Shear stress changes Δτ, positive in the direction of fault slip.

We can calculated using published source fault models that I have compiled in here [Link].

Or you can use empirical fault geometry from Wells and Coppersmith (1994). [Link]

A new perspective on new paper: What Is Better Than Coulomb Failure Stress?

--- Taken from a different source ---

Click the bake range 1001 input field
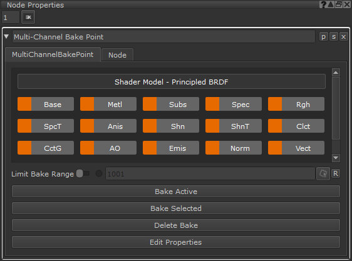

A Ranking of Scalar Static Stress Triggering Mechanisms from 10^5 Mainshock-Aftershock Pairs (Meade et al., 2017) [Link]

 

(2) DYNAMIC STRESS CHANGES

σd = G. PGV / vs

where σd = radial peak dynamic stress; PGV = peak ground velocities; vs = shear wave velocity; G = shear modulus.

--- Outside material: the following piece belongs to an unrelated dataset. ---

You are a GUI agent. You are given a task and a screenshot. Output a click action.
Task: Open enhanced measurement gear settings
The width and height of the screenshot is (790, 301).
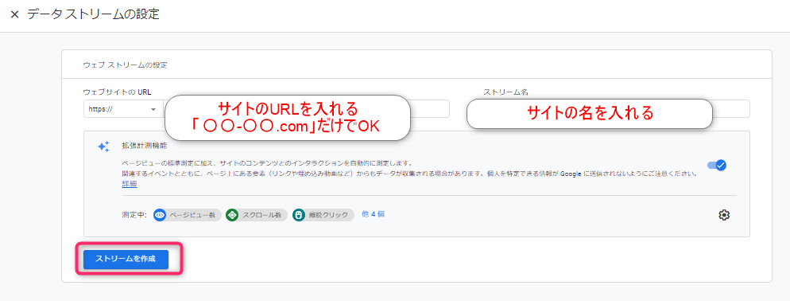[x=724, y=215]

Shear modulus G can be derived from: G = ρ.vs^2 where ρ = rock density.

General value: G=35 GPa, vs=3.5 km/s

Rule of thumbs: 1 cm/s corresponds to ~ 0.1 MPa or 100 kPa.

PGV are observed from seismogram!

Note: raw data from data center must be corrected with instrument response using pole and zero file.

Simply using transfer command in SAC. [see this tutorial].

Using command transfer to vel using BMKG waveform usually resulted in m/s (see the RESP file!)

How to get predicted PGV to calculate predicted dynamic stress?

(a) Using empirical relationship from magnitude

for near field (distance <= 500 km) using Campbell and Bozorgnia (2007)

log10 PGV = c1 + c2M – c3 log10 SQRT (r^2+c4^2)

where PGV in cm/s, M = magnitude, r = hypocentral distance (km), ci = fit parameters.

For unconstrained case, used c1=-2.29; c2=0.85; c3=1.29; c4=0.04.

For teleseismic field (distance > 500 km) using Lay and Wallace (1995) using Ms (surface wave magnitude) formula

log10 A20 = Ms – 1.66 log10 Δ – 2

A20= displacement in micrometers, Δ=distance in degrees

PGV ≈ 2πA20 / T

(Here we assume long-period surface wave with T = 20 seconds)

Both is available in van der Elst and Brodsky (2010) [Link]

Note: if using catalog with different magnitude type, convert to Ms using some empirical relationships. For example: Das et al. (2011) [Link] or Scordilis (2006) [Link]

(b) Using predicted PGV in shake map

Simply extract PGV data from shake map produced by some agencies such as USGS, or BMKG (in Indonesia).